▶ **ESTRATTO DELLA PAGINA**
* * *
Corriere del Mezzogiorno (Puglia)
Camera con vista Scatti d’autore dalla quarantena
«Camera con vista», quattordici fotografi a confronto con gli spazi domestici
Quattordici fotografi espongono in rete i loro scatti sul tema della vita al tempo del coronavirus. La mostra s’intitola «Camera con vista» ed è promossa dal Museo Pino Pascali che la ospita sul suo sito, trasformato così in un museo virtuale. (In foto, lo scatto di Nicolai Ciannamea)
Al tempo della pandemia l’arte si sposta sul web non solo con le produzioni pensate dagli artisti specificamente per il mezzo, ma anche con le attività espositive ordinarie di musei e gallerie che per la rete modellano il proprio palinsesto. Come ha fatto il Museo Fondazione Pino Pascali, chiuso al pubblico data la contingenza, che lancia la mostra «Camera con vista» grazie a Myphotoportal, sito che rende possibile la duplicazione virtuale del museo (museovirtualepinopascali.it). Curata da Rosalba Branà, su un’idea di Raffaele Gorgoni e Nicolai Ciannamea, la mostra chiama a raccolta 14 fotografi con i loro sguardi che, in tempi di Covid-19, sono obbligati a visioni parziali. Soprattutto secondo una dinamica che dall’interno si proietta all’esterno o che ripercorre con bramosi disvelamenti lo spazio domestico, oppure che si rivolge a un ossessivo vaglio autoreferenziale.
Per esempio Gianni Leone, che eleva l’accensione della sua pipa a pratica rituale cui dedicare primi piani levigati dalla luce senza risparmiare particolari delle sue mani, o innescando processi di visione di concettuale finezza dove egli stesso guarda una fotografia, poggiata su una libreria, senza entrare nell’inquadratura. Sull’assenza, lavorano anche Gianni Zanni e Berardo Celati, il primo testando le variazioni di luce su una deserta intimità casalinga e il secondo cesellando dettagli di arredi su fondi cupi, così da fondere soggetto e contesto in minimali astrazioni. Sullo stesso fronte Uccio Papa contrappone presenze e sparizioni attraverso un abito progressivamente assorbito dal buio; Raffaele Gorgoni, rimestando tra memorie di famiglia, produce maniacali tassonomie in metafisici assetti alla Morandi, mentre Nicolai Ciannamea dispensa arti e volti sbalzandoli con potenti chiaroscuri in mood fiamminghi.
* * *
Record tratti da un dataset:
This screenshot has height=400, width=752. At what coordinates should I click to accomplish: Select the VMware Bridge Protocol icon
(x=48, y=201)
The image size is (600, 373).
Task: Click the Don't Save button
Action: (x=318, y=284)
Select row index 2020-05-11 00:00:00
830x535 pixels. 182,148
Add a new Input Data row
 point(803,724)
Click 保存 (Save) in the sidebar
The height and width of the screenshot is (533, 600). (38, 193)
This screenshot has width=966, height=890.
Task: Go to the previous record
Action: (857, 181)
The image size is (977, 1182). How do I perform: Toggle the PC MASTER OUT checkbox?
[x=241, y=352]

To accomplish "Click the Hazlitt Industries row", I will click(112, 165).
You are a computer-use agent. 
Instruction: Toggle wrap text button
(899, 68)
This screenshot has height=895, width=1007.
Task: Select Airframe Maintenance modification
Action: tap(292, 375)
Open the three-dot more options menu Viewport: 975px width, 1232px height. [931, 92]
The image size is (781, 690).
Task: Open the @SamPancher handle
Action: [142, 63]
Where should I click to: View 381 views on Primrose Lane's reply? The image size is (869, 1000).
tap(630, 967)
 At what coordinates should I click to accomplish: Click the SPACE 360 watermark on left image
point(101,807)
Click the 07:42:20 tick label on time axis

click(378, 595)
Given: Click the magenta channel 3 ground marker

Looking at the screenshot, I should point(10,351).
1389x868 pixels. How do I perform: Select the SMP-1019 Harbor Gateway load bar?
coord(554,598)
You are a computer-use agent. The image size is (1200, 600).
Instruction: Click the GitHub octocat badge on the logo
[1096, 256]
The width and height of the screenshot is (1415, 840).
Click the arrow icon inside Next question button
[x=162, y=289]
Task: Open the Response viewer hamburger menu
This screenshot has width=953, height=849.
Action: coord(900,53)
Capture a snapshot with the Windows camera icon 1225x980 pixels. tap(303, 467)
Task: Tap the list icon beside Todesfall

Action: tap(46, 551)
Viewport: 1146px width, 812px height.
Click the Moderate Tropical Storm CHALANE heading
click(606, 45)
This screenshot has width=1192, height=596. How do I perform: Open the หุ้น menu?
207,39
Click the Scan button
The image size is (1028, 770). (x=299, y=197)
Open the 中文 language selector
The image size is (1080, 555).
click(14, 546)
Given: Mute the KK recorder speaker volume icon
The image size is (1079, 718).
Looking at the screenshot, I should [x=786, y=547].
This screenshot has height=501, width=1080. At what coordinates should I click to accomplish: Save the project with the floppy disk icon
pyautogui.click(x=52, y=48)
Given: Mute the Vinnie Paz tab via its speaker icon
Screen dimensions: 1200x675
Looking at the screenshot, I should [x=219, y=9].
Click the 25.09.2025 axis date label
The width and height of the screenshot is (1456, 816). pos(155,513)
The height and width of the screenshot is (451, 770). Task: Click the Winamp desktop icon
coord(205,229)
* * *
▶ **CONSEGNA 1**
Secondo l'articolo, chi ha curato la mostra «Camera con vista»?
▶ **CONSEGNA 2**
Riscrivi dall'articolo tutto ciò che va da "Camera con vista Scatti" giù fino a "di Nicolai Ciannamea)", ribattezzando "rete" come "internet".
▶ **CONSEGNA 3**
Per favore, traduci in inglese questa frase dell'articolo: «La mostra s’intitola «Camera con vista» ed è promossa dal Museo Pino Pascali che la ospita sul suo sito, trasformato così in un museo virtuale.»
Le righe non hanno alcun legame con l'articolo.

▶ **RISPOSTA 1**
Rosalba Branà.

▶ **RISPOSTA 2**
Camera con vista Scatti d’autore dalla quarantena
«Camera con vista», quattordici fotografi a confronto con gli spazi domestici
Quattordici fotografi espongono in internet i loro scatti sul tema della vita al tempo del coronavirus. La mostra s’intitola «Camera con vista» ed è promossa dal Museo Pino Pascali che la ospita sul suo sito, trasformato così in un museo virtuale. (In foto, lo scatto di Nicolai Ciannamea)

▶ **RISPOSTA 3**
The exhibition is titled “Camera con vista” and is promoted by the Museo Pino Pascali, which hosts it on its website, thus transformed into a virtual museum.